ULI Trustee Diana Reid of Pittsburgh, who was the chair of the 2021 ULI Hines jury, remarked on the participants’ ability to rise to the challenge of remote collaboration.

“Even though teams weren’t able to meet in person, they produced proposals that were every bit as sophisticated as in prior years,” she said. “It was inspiring for the jurors to see the next generation of the real estate industry. Ultimately, the final four teams had a strong vision aligned with the challenge, balanced urban design with financial feasibility, demonstrated teamwork, and showed potential to improve on their original proposals in the finals.”

Nine entries received honorable-mention recognition: East Village Link from the University of Calgary; reRoot from the Ohio State University; the Bowline from Columbia University in the City of New York; the Combine from the University of Cincinnati; the Junction from Cornell University; the KC Knot from Carnegie Mellon University; the Prairie from the University of Miami and the University of California, Berkeley; the Spine from the University of Waterloo and the University of Toronto; and the Weave from the University of California, Berkeley.

During the last phase of the competition, the finalist teams will have the opportunity to expand their original projects and provide more detail for their plans. The finalists will meet with local stakeholders on March 5 to learn even more about the site and city, and present to a rehearsal jury on March 19. At the finals on April 8, each team will deliver its presentations in front of the same jury of ULI members that selected the finalists, and the jury will select the winning team that day. The winning team will receive a $50,000 prize, with $5,000 of the total going to the university or universities the team represents. Each of the remaining three finalist teams will receive $10,000.

The competition jury consists of renowned experts from diverse backgrounds in commercial real estate, land use, and design. In addition to the jury chair, Diana Reid, members of the jury are: Randy Bredar, senior vice president, JE Dunn Construction, Kansas City, Missouri; Lynn Carlton, vice president, regional planning, HOK, Kansas City, Missouri; Fernando Costa, assistant city manager, city of Fort Worth, Texas; John Gilmore, managing director, Walker & Dunlop, New York City; Kona Gray, principal, EDSA, Fort Lauderdale, Florida; Veronica Hackett, principal, the Clarett Group, New York City; Faron A. Hill, founder and president, Peregrine Oak, Atlanta; Steve Kenat, principal, GBBN, Cincinnati, Ohio; Jill McCarthy, senior vice president, Kansas City Area Development Council, Kansas City, Missouri; Susan Meaney, senior adviser, KSL Capital Partners, San Francisco; Joe Perry, vice president, Port KC, Kansas City, Missouri; Geeti Silwal, principal, Perkins+Will, San Francisco; Amy Slattery, founder and chief executive officer, Odimo, Kansas City, Missouri; Lauren Standish, vice president, HGOR, Atlanta; Margaret Wylde, chief executive officer, ProMatura Group LLC, Oxford, Mississippi.
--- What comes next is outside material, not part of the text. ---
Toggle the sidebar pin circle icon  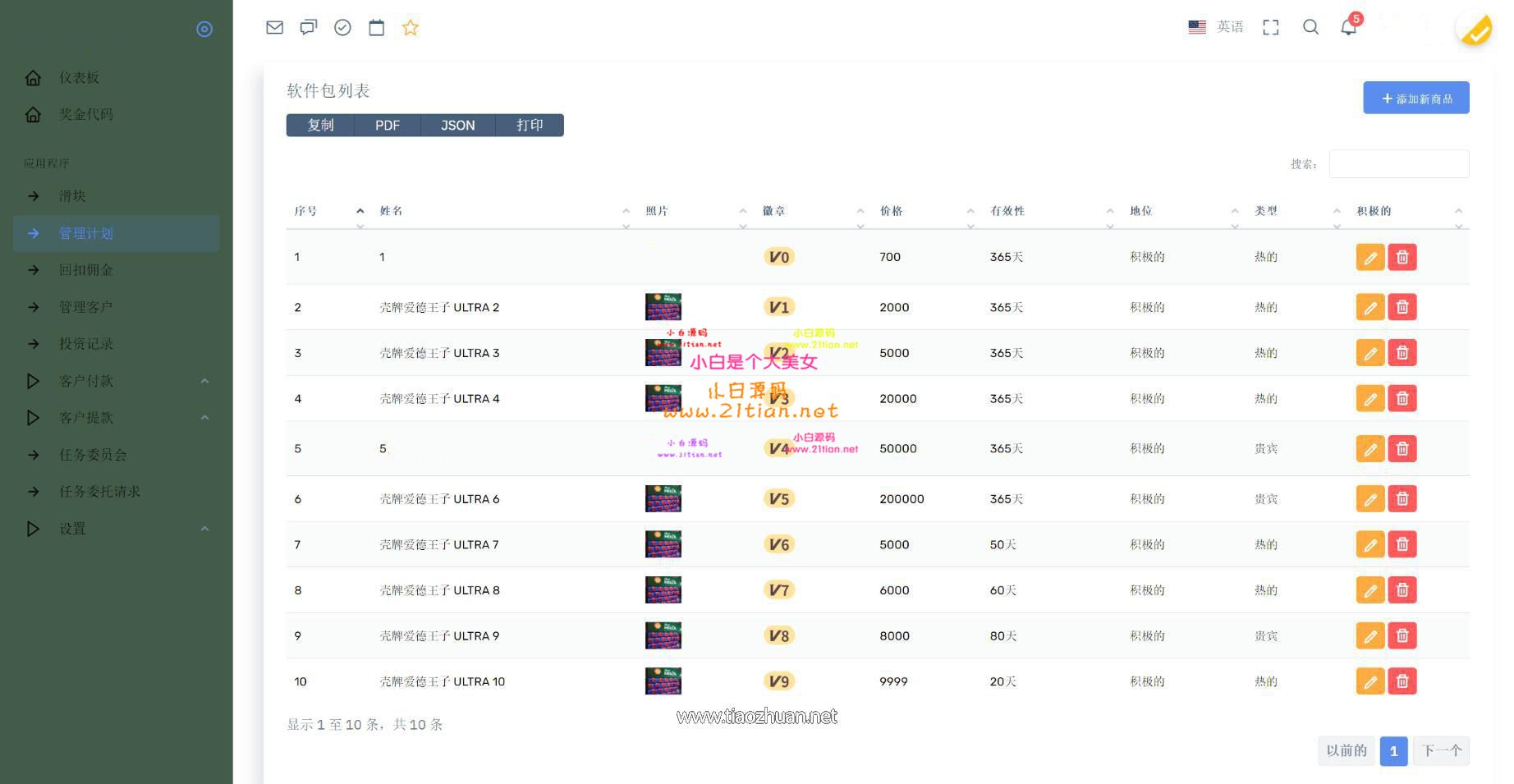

The ULI Hines Student Competition was created with a generous endowment from longtime ULI leader Gerald Hines, the late founder of the Hines real estate organization. The program is part of an ongoing ULI effort to raise interest among young people in creating better communities and improving urban development patterns. The competition encourages cooperation and teamwork—necessary talents in the planning, design, and development of sustainable communities—among future land use professionals and allied professions. More information about the 2021 competition is available online.